Barry and Kent Holden work hard to be transparent about their business with the next generation. “We talk openly with our kids, and we’ve been very transparent about what’s happened in our past,” Kent says. “But unless you’ve dealt with it firsthand you don’t have the same feeling about it.
It’s obvious the five members of the fifth generation are comfortable with one another, and with their father-owners. A friendly camaraderie permeates the meeting room where they’re gathered to share their roles in the operation.
When asked what they like best about being part of Holden Farms, Nick, who was the first of the next generation to join the operation, says, “Look around the room—I really enjoy working in a family business. The challenges that come with it are worth it. We’ve been able to address issues as they occur and work through them.”
After graduating from St. Johns, Nick spent some time abroad before joining the company. His brother Nate also went to St. Johns, and worked in the banking industry for three years before joining Holden Farms.
“Like Nick said, there are challenges working with family, but it’s also one of the best things. We all have skin in the game.

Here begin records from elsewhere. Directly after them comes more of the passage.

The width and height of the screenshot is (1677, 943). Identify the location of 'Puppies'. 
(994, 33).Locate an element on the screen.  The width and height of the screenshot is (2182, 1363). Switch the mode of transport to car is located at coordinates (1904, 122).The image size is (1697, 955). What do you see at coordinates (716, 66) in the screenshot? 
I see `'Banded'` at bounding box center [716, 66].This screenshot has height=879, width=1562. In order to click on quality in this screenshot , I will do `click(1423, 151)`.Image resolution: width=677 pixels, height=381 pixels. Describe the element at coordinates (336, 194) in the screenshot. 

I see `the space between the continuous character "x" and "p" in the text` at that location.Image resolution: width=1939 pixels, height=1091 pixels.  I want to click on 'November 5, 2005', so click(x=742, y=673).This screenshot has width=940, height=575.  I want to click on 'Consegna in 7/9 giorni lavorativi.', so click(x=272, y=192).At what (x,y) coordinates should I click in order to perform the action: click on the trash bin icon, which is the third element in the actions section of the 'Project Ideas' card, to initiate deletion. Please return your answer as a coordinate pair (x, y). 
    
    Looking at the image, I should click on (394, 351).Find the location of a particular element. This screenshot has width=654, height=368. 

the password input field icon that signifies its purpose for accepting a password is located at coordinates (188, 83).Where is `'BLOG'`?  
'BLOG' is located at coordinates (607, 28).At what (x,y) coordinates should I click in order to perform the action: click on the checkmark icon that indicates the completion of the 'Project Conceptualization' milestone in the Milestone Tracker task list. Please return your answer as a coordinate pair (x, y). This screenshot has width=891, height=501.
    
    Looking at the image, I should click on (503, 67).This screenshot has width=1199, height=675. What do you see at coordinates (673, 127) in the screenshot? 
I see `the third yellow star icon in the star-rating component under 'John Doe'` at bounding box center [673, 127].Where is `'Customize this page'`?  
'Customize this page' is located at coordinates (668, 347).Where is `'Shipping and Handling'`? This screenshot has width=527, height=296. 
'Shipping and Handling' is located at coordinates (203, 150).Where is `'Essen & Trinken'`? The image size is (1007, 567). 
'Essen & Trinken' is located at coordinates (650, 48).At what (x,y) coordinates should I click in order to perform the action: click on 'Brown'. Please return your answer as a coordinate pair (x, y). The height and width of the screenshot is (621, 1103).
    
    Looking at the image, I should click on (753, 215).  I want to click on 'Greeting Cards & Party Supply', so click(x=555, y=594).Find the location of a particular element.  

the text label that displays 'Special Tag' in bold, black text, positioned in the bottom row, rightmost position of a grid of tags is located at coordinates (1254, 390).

It’s a good feeling to know everyone is going to be here in the future.”
Their positions have changed over the years based on their individual skills and the needs of the company, but everyone pitches in as needed, Nate says.
“For almost everything we do, someone is willing to step in,” he says. “Everyone helps with whatever issue or task we face daily.”
The youngest of Kent’s sons, Tyler, came to the operation 11 years ago, after college at Bemidji State University. He likes the opportunity to “figure it out.”
“To me, it’s fun to … learn and challenge each other, and figure out what we’re going to do next,” he says.
Barry’s son, Blake was next to join the business. He went to college in Colorado and worked in Chicago in the banking sector for several years.
“My impetus for joining was the opportunity to continue to build the business—and I knew I had a good team to do that with—people who shared the same long-term goals as I did,” Blake says.
The other big factor for Blake was the desire to continue the family’s legacy.
“It was a daunting task to make the decision,” he notes. “In some ways, there was pressure to do it, even though our parents didn’t pressure us, because we wanted the family business to keep going.
“The turning point was that I knew it didn’t have to be forever,” Blake says. “I knew that if I didn’t absolutely love it, I could do something else. When I was younger, I thought it was an ‘in or out’ decision. I had support from my dad to come back and try, and if it wasn’t the right fit, I could do something else. It speaks to the support I got from my family.”
Kyle (Barry’s youngest son) has been back for two years, after graduating from Prescott College in Arizona.
“My dad encouraged me to have other experiences before I came back. I lived in Colorado and California, and worked in the banking industry as well,” Kyle says. “My motivation is similar to Blake’s—I wanted to be part of the family’s business and history. The team was well established and I wanted to be a part of that.”
Pride emanates from Barry and Kent as they listen to their sons’ comments, and plans are in place to move the operation to the next generation.